Shares in the global miner hit a near-four-year high on Friday following announcement of the agreement to sell the US shale oil holdings to British petroleum giant BP and US group Merit Energy for more than analysts had expected.
BHP shares ended the day up 76 cents, or 2.3 per cent, at $34.40, having ranged as high as $34.56 during the session.
A subsidiary of oil major BP will pay $US10.5 billion in cash for BHP’s Petrohawk Energy Corporation, while a Merit Energy Company unit will buy BHP Billiton Petroleum (Arkansas) Inc and BHP Billiton Petroleum (Fayetteville) LLC for $US300 million.
Chief executive Andrew Mackenzie expects the proceeds from the deals will be returned to shareholders.
“With net debt currently toward the lower end of our target range of US$10 billion to US$15 billion … we expect to return the net proceeds from the transactions to shareholders,” he said in a statement on Friday.
“We will confirm how, and when, at the time of completion of the transactions.”
BHP expects to record a one-off post-tax charge of about $US2.8 billion in its full-year results on account of the deals.

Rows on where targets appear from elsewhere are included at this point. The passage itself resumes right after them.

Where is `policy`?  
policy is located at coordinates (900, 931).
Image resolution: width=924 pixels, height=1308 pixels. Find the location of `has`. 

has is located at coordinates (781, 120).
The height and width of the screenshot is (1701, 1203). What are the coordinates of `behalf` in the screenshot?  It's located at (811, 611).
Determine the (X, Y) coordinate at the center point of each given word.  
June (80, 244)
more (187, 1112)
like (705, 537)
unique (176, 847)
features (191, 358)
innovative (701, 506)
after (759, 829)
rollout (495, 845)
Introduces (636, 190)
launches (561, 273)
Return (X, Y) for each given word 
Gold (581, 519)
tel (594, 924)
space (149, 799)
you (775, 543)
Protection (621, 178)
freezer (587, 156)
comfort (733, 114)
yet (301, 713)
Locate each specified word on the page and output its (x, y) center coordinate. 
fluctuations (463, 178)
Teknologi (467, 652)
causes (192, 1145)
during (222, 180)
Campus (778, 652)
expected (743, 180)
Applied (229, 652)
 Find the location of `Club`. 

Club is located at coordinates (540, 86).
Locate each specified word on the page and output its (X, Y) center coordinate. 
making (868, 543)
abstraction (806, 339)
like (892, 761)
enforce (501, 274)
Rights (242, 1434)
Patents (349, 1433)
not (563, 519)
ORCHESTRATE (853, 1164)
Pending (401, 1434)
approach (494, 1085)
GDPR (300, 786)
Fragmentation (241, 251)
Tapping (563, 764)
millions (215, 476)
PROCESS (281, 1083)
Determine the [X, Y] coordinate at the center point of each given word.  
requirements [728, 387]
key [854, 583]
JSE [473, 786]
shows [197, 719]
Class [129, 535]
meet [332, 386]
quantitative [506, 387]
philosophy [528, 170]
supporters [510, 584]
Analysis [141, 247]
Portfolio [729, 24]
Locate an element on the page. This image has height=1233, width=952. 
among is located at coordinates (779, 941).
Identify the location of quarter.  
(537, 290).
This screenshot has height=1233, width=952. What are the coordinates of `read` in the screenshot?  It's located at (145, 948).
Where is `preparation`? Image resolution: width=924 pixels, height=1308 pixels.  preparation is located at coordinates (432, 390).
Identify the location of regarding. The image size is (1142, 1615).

Under previous boss Marius Kloppers, BHP invested heavily in the oil industry in the US, paying $US20.6 billion on two acquisitions in 2011.
The price of oil was then at a peak of around $US120 a barrel, before it plunged, hitting around $US30 in 2016.
The mining giant’s new chief Andrew Mackenzie wrote down the US shale assets by $US7.2 billion ($10.3 billion) in 2016 and announced BHP would exit the oil investments.
“Oil and gas markets have been significantly weaker than the industry expected,” Mr Mackenzie said in 2016.
Crude prices have sustained consistent gains over the past year to now be around $US70, allowing BHP to sell after the worst of the price slump has passed.